*PROVIDED PASSAGE*.
= = = =

How to Place a Company into a Creditors’ Voluntary Liquidation (CVL)
Call 0207 504 1300 now
Expert advice and assistance
We advise directors in insolvency procedures and alternative forms of company demise.
CALL NOW 020 7504 1300
Support for company directors
Call 0207 504 1300 now for guidance with Creditors' Voluntary Liquidation
Although the process is called a Creditors' Voluntary Liquidation (CVL); the director decides whether the company is able to meet its obligations and commitments.
Meeting of Shareholders
If the director decides the company is insolvent, they must:
- Call a Meeting of Shareholders
- Convince 75% of shareholders to wind up the company
- Nominate an insolvency practitioner to coordinate the Liquidation.
Role of the Liquidator
Insolvency practitioners act as Liquidators on behalf of the court and have far-reaching statutory duties. However, Liquidators do not operate as officers of the court in a Creditors' Voluntary Liquidation.

= = = =

Word and element location records
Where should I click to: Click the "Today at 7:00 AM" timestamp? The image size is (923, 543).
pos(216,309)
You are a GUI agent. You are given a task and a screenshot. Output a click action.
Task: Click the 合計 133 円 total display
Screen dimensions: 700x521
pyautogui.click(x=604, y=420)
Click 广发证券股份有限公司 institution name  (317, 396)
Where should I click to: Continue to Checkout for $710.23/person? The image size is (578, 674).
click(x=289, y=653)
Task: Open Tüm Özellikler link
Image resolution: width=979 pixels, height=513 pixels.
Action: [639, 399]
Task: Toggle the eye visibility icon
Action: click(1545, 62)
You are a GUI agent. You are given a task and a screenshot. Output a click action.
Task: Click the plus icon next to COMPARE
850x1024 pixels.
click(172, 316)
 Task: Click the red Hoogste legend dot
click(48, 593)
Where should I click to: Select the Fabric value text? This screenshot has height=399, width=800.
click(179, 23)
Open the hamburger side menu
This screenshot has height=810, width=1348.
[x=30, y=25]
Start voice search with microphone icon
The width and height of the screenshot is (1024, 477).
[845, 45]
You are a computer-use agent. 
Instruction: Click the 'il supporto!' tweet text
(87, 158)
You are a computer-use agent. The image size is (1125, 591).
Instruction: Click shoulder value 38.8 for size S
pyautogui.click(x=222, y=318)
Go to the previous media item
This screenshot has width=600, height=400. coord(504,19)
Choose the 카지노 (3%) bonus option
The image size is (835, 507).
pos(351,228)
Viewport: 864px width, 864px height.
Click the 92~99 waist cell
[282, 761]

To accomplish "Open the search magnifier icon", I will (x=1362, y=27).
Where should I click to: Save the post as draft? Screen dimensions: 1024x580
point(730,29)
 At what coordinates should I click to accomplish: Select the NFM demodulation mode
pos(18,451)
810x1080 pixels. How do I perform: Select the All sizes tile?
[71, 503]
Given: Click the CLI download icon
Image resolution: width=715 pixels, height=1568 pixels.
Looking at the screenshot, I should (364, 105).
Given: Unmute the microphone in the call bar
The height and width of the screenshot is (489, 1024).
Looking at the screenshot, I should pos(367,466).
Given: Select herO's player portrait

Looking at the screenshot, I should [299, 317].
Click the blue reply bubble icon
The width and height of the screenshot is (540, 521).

= = = =

*TO BE DONE*.
[a] In two sentences, summarize the passage on Creditors' Voluntary Liquidation.
[b] Continue the passage on Creditors' Voluntary Liquidation, starting after its final sentence.

*RESPONSE LIST*.
[a] Although the process is called a Creditors' Voluntary Liquidation, the director decides whether the company can meet its obligations, and a director who judges it insolvent must call a meeting of shareholders, convince 75% of them to wind up the company, and nominate an insolvency practitioner to coordinate the liquidation. Insolvency practitioners act as Liquidators on behalf of the court and have far-reaching statutory duties, but in a Creditors' Voluntary Liquidation they do not operate as officers of the court.

[b]
The Liquidator will examine and investigate:
- The company director
- The company’s affairs, including the reason(s) for its failure
- All of the company’s contracts, which terminate on the date of Liquidation.
Following their investigations, the liquidator is legally obliged to file a confidential report on the director's conduct, commonly known as a D-Report to the Secretary of State for Business, Energy and Industrial Strategy. This report will contain explanations for the company's failure, including any serious misconduct on your part.
Tips for Debtors and Company Directors
The Liquidator could also ask you to make a personal financial contribution into the Liquidation Estate. Alternatively, they can request the return of monies or other assets taken from the company before or during the insolvency. Consequently, a director with a company facing Liquidation should avoid:
- Contravening the Insolvency Act 1986 or the Companies Act 2006
- Being indebted to the company by way of an overdrawn director's loan account
- Making preferential payments (all creditors must be treated equally).
Allegations of Misfeasance
If you are asked but fail to make a contribution into the Liquidation Estate, the Liquidator or another party may bring a claim for misfeasance against you. If these proceedings are successful, you could be:
- Ordered to make a financial restoration into the Liquidation Estate
- Disqualified from being a company director.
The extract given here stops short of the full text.